▶ **MATERIAL FOR THIS EXERCISE**
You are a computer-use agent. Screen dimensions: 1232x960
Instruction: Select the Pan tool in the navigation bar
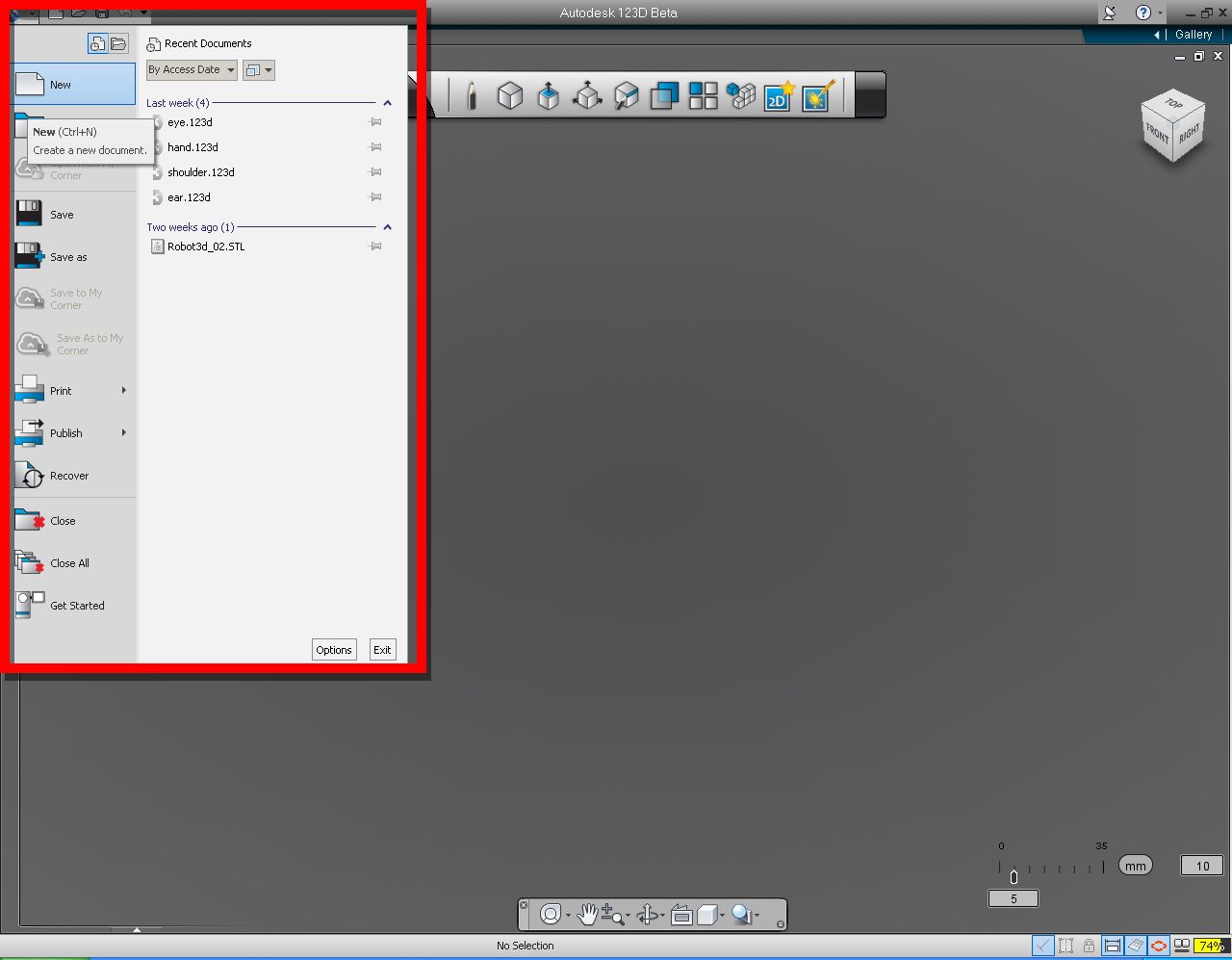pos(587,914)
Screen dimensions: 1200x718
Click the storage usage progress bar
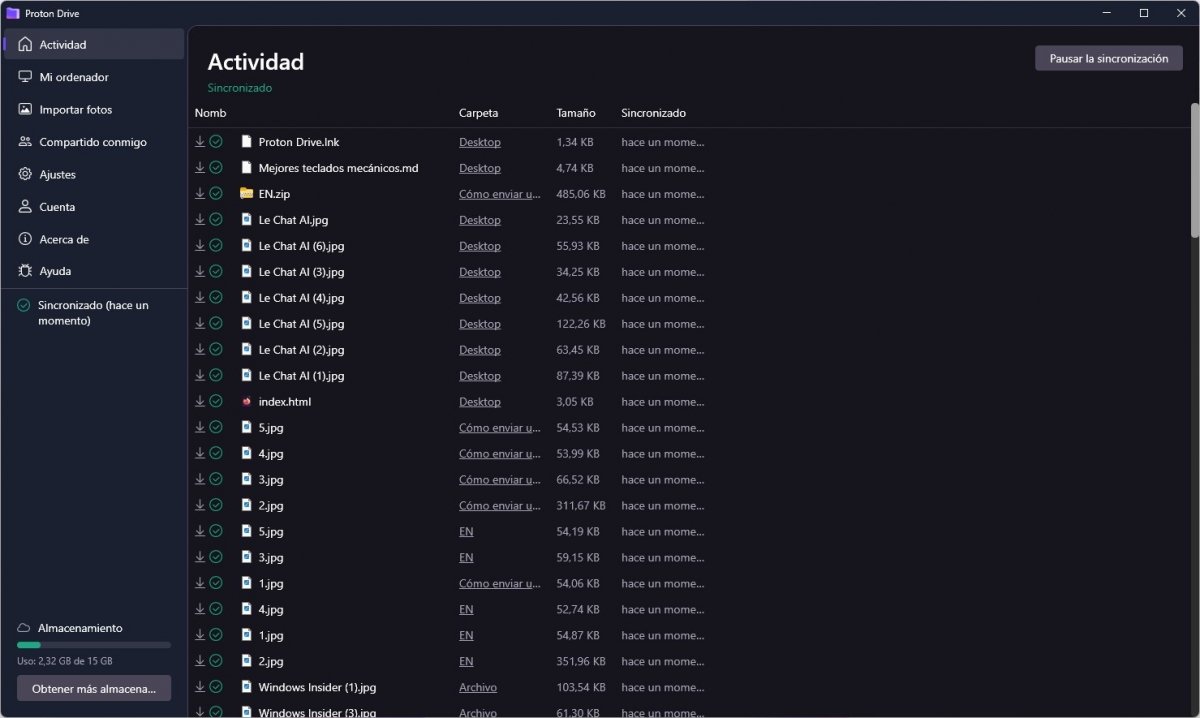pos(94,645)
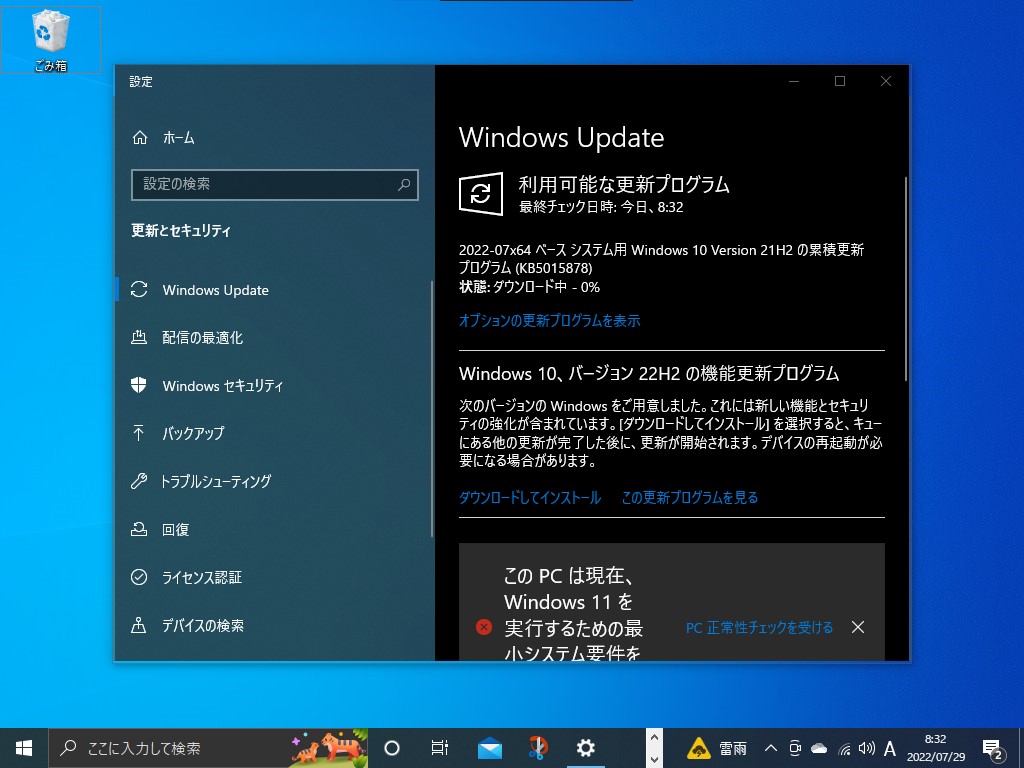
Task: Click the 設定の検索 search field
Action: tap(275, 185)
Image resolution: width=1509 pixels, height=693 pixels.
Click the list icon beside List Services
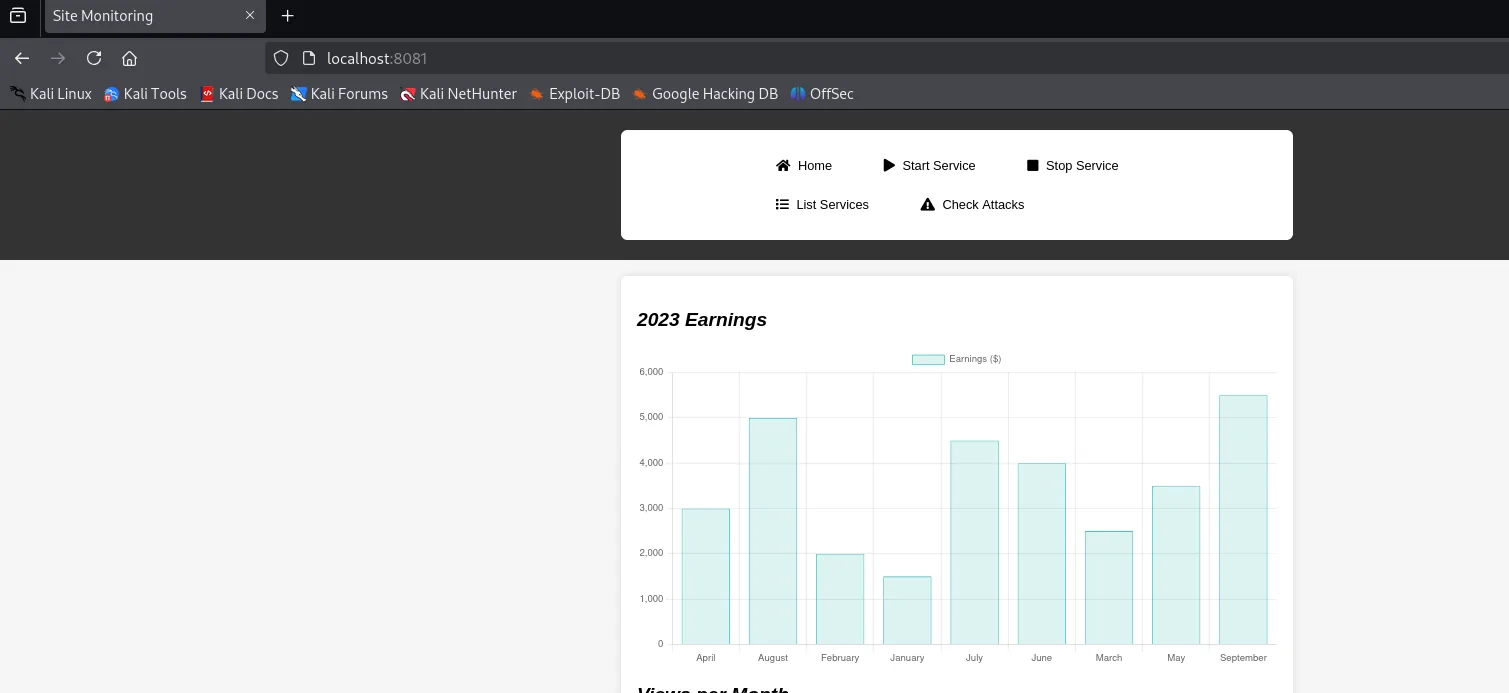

▶ **TASK DETAILS**
Show the lines above that have the word "dimensions".

▶ **OUTPUT BELOW**
You are a computer-use agent. Screen dimensions: 1232x960
Screen dimensions: 1200x718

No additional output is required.